◆ WORK INSTRUCTIONS
Locate every line of the material below that contains the word "resolution" and copy each of those lines. Case counts.

◆ DATA LINES
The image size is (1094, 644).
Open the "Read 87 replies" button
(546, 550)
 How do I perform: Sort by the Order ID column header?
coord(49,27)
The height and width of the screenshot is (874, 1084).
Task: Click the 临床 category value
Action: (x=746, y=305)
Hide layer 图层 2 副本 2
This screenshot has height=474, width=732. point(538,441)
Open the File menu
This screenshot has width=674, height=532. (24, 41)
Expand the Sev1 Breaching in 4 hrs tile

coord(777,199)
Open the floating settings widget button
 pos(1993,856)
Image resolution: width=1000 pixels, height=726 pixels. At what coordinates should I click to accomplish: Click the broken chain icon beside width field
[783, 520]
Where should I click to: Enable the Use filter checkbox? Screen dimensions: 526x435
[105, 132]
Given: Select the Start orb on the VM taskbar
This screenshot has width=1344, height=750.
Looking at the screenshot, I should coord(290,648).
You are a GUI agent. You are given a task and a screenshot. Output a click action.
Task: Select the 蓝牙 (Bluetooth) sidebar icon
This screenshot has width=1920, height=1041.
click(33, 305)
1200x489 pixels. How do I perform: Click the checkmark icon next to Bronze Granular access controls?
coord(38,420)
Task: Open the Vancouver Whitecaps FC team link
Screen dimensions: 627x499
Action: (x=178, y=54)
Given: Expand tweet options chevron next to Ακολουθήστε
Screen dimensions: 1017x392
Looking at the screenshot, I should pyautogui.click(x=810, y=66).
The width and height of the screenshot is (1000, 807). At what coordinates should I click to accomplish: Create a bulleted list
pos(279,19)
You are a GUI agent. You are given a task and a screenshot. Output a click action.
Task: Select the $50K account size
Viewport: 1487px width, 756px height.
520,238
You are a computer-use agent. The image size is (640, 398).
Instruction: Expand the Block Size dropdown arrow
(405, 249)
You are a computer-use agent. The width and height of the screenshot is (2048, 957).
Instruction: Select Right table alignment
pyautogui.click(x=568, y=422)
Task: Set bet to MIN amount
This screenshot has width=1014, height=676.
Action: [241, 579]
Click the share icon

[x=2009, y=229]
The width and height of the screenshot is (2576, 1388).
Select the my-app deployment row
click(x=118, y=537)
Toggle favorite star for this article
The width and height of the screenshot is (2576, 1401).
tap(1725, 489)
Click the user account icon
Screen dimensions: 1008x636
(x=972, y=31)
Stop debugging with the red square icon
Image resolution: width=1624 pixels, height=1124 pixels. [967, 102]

◆ TASK ANSWER
Image resolution: width=1000 pixels, height=726 pixels. At what coordinates should I click to accomplish: Click the broken chain icon beside width field
Image resolution: width=1624 pixels, height=1124 pixels. [967, 102]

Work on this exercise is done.